Albert Miralles, durante um jogo Alba Berlim-Unicaja Málaga
Albert Miralles, durante um jogo Alba Berlim-Unicaja MálagaSebastian Kahnert / EPA / Profimedia

"Raramente a Euroliga foi tão espetacular como nas últimas épocas"

O que estamos a ver é que os projetos que têm uma longa história e muita experiência conseguem obter resultados nas duas competições. O caso do Madrid é um exemplo, e mesmo assim também é difícil para eles. No final, como disse, é muito difícil continuar a ganhar todos os jogos numa liga como a ACB, vindo do que para mim é atualmente o topo do basquetebol europeu, que é a Euroliga. Penso que todos podemos concordar que o nível a que assistimos na Euroliga é muito elevado e diria que raramente houve uma Euroliga tão espetacular como nestas últimas épocas.

- Voltando à sua carreira, qual foi o jogador mais difícil de defender e contra o qual teve de marcar? 

- Tive de marcar muitos pontos muito difíceis. Mas diria que o Luis Scola foi um jogador sempre muito difícil de marcar, porque é um daqueles jogadores que tem um grande sentido do basquetebol, é um basquetebol entre o basquetebol de rua e o basquetebol de alta competição, e é muito eficaz. O Scola era um jogador que eu acho que estava sempre preparado, sempre atento, sempre a tirar o máximo partido de qualquer situação que surgisse no campo, e que nem sequer se esperava. Poderia também dizer Jorge Garbajosa, Felipe Reyes e jogadores que todos consideramos de topo, topo, topo; Pau Gasol e Marc Gasol.

Também me lembro, mas isto foi mais numa liga de verão, como um jogador fisicamente muito dominante, na altura o Dwight Howard, que também foi recrutado nesse mesmo ano, também marquei o Dirk Nowitzki numa dessas digressões da NBA quando estive em Berlim. Estes são os que me vêm à cabeça, mas tenho a certeza de que estou a omitir mais alguns. Mas é verdade que me considero, ou me considerava, um bom defensor e acho que lhes dei o máximo de trabalho possível.

- E o melhor jogador com quem partilhou o balneário? 

- São perguntas muito, muito difíceis de individualizar. Por exemplo, na posição de base, Raul Lopez foi para mim um jogador de grande qualidade, mas também poderia dizer o mesmo de Antoine Rigaudeau, na altura no Kinder Bologna, ou de Zeljko Rebraca, na altura no Valência. Outro grande jogador foi Charlie Bell, joguei com ele no Bolonha e achei-o incrível. Na seleção nacional, sempre gostei de jogar com Jorge Garbajosa, um tipo que, além de amigo, era um grande jogador, e com Felipe e Pau. Tive a sorte de jogar com e contra grandes jogadores.

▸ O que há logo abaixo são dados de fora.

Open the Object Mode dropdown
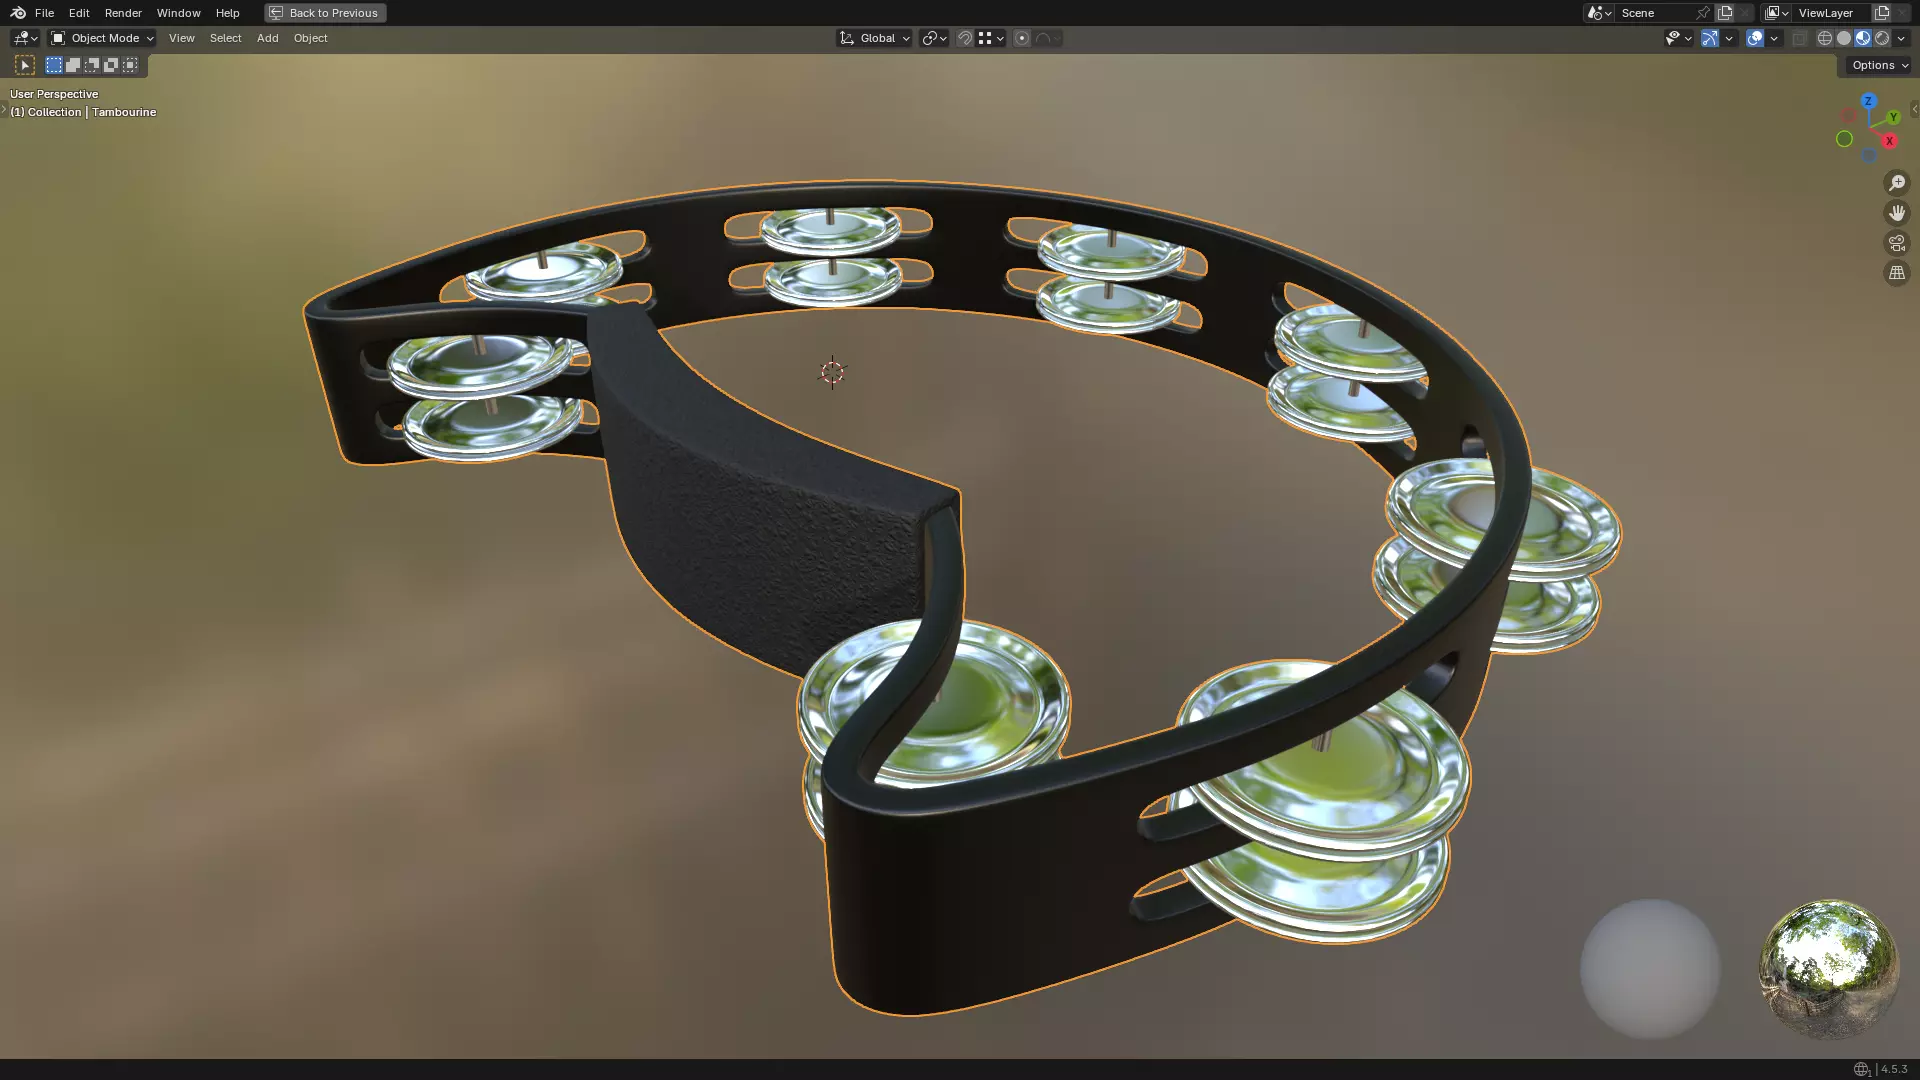(x=102, y=38)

- Diria que os Heat são a sua equipa preferida da NBA?

- Bem, um pouco por força das circunstâncias, tenho de dizer que sim, não é? Tive a oportunidade de ser recrutado para lá e temos um jogador recrutado que representámos durante muitos anos em Miami e, bem, por tudo o que os Miami Heat representaram para mim. Atualmente, também tenho de viajar muito para lá. Além disso, acho que é um sítio muito espanhol.

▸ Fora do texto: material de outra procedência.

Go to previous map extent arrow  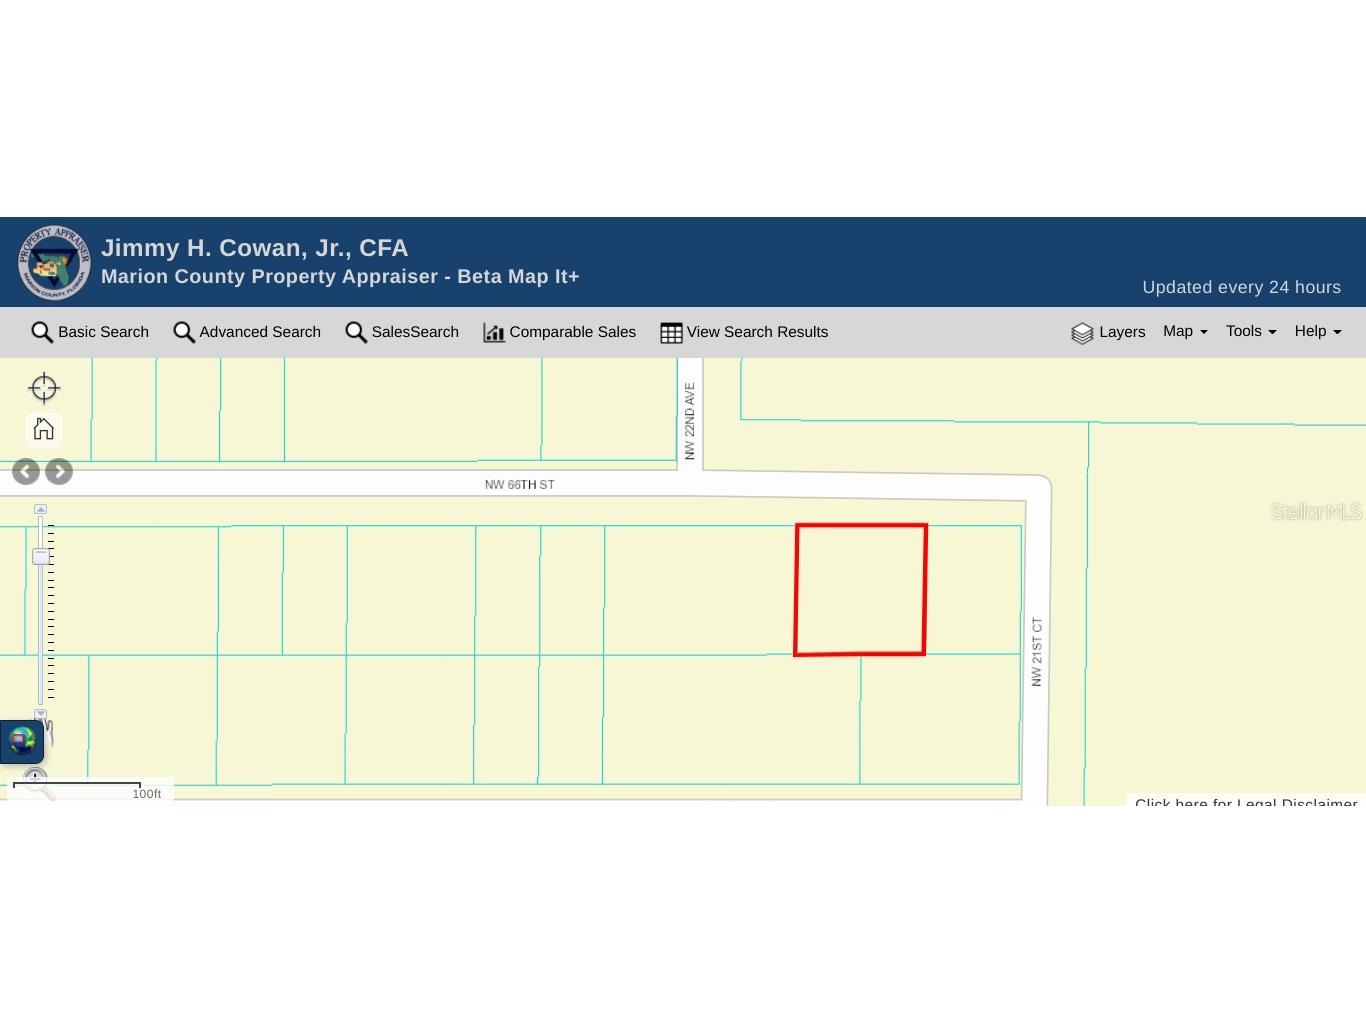coord(26,472)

- E como é que vê os Heat este ano, para além do seu jogador, Pelle Larsson, que mencionou?

- Penso que são uma equipa muito boa, que vai melhorar, mas é uma equipa que está a evoluir, uma equipa que quer ser campeã, com a filosofia dos Heat no seu melhor. É um franchise único, os Miami Heat são uma cultura, como se costuma dizer, a cultura dos Heat. Embora haja rumores de uma troca de Butler, a equipa está a rondar os 50% de vitórias e tem jovens jogadores muito bons. Têm estrelas, mas sobretudo muitos jovens jogadores que vão crescer e que, em pouco tempo, estarão a lutar por títulos.